Universal Display is a great buy at these low prices. Read on to see why.
What Universal Display does
Organic light-emitting diode (OLED) technologies are making their way into a number of mainstream markets right now. Once exclusive to high-end smartphones, OLED screens are now found in many midrange handsets and even a handful of downright affordable phones.
Prices on big-screen OLED television sets are coming down in a hurry, though the technology remains a bit pricey for these larger screens while Universal Display's manufacturing partners ramp up their next-generation OLED factories. The next step in the OLED evolution will bring flexible, ultra-thin, and power-sipping OLED lighting panels to the masses as a general replacement for older and less elegant light-generation technologies.
Universal Display reaps royalties from this expansion based on the total area of OLED-powered screens and light panels that are sold, and the company also acts as an exclusive reseller of patented materials manufactured by industrial chemistry giant PPG Industries (NYSE:PPG).
Where this company is going next
On top of the rapidly growing manufactured OLED area, Universal Display is working on its own materials to replace the blue pixels and host layers in current OLED solutions. The company could essentially double its revenue per OLED panel in this way, while the number and size of those panels continue to grow.
In short, Universal Display's growth trajectory ran into a speed bump caused by the COVID-19 pandemic, but the company's long-term business prospects have not dimmed at all. Panel-building partners Samsung (OTC: SSNLF) and LG Display (NYSE:LPL) are building and upgrading manufacturing lines to handle larger volumes of bigger OLED panels as we speak, and those products will hit the market in 2021 and beyond.
"Our OLED capacity model still calls for year-end 2021 installed capacity to increase by approximately 50% from the installed capacity at the end of 2019, as measured in square meters," CFO Sid Rosenblatt said in Universal Display's first-quarter earnings call.
The upshot: It's time to buy Universal Display
Management withdrew its full-year guidance targets due to market uncertainty related to the coronavirus crisis, but that isn't a deal breaker for me. Universal Display could lose nearly half of its quarterly revenue and still report positive earnings. The debt-free balance sheet holds $639 million of cash equivalents and liquid short-term investments. These rock-solid financial reserves will carry Universal Display through the health crisis unscathed, even if the pandemic drags on for years.

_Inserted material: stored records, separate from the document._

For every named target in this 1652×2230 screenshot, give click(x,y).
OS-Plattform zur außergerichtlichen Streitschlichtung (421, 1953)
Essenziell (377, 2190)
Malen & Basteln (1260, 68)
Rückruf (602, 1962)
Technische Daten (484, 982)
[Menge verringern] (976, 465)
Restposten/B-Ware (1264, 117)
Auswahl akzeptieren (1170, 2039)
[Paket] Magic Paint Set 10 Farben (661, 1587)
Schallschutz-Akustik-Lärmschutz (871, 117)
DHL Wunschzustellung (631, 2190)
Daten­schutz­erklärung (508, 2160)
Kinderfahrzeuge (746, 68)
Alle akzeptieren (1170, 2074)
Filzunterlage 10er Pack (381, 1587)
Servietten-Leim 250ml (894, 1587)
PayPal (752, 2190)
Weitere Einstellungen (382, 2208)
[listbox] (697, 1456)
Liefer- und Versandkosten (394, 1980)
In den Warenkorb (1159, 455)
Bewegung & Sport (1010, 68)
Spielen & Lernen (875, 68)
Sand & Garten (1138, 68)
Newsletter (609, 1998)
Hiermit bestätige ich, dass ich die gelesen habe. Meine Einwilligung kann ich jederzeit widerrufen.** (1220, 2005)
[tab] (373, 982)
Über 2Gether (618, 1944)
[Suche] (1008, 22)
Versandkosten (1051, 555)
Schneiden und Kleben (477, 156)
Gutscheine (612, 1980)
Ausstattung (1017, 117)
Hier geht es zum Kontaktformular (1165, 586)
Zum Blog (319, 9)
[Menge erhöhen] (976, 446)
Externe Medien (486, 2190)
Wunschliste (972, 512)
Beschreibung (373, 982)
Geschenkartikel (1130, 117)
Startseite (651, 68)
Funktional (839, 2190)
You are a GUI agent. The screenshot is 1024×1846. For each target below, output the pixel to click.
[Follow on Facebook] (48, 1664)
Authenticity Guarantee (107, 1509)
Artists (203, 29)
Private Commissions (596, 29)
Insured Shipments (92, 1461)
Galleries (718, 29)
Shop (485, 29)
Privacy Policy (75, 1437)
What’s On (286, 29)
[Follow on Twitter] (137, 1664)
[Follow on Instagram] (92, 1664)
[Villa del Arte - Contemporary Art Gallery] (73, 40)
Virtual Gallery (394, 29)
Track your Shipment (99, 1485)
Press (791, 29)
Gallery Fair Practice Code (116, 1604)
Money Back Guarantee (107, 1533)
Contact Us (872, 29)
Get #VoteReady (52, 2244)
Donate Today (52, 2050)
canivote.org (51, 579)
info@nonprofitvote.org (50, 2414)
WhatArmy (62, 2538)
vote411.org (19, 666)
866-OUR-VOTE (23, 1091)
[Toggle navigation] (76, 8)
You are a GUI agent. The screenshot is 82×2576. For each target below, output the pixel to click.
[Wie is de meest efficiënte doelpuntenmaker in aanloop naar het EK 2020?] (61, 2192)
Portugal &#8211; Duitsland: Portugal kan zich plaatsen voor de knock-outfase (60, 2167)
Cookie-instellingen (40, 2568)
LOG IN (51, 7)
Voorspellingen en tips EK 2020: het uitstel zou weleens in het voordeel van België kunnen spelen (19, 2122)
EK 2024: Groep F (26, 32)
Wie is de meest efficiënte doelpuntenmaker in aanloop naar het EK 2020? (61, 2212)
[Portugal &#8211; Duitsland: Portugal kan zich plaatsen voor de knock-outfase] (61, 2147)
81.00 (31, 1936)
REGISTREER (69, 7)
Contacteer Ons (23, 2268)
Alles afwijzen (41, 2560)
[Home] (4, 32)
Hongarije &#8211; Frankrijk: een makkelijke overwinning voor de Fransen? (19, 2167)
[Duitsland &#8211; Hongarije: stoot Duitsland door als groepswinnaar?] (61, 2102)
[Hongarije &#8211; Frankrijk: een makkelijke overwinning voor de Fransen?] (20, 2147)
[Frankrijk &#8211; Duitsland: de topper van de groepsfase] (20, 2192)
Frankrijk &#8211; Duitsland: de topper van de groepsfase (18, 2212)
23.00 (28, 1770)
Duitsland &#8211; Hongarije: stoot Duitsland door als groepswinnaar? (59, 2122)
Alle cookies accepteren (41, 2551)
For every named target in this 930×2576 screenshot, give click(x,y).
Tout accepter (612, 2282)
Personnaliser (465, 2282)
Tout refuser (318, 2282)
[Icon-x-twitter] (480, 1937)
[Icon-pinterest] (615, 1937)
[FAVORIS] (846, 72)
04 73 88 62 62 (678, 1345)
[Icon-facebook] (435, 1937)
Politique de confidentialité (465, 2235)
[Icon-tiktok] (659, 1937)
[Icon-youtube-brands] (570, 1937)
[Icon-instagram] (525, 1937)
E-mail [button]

The company feels stable enough that it decided to continue its dividend payouts in March and June at a time when many companies in every industry are pausing their dividends to conserve cash. In fact, Universal Display raised its quarterly payout by 50% in February and left it there in June. That's a solid vote of confidence for the company's long-term business prospects. Sure, the effective annual yield is quite modest at 0.4%, but this commitment to steady payouts is the stuff that future Dividend Aristocrats are made of.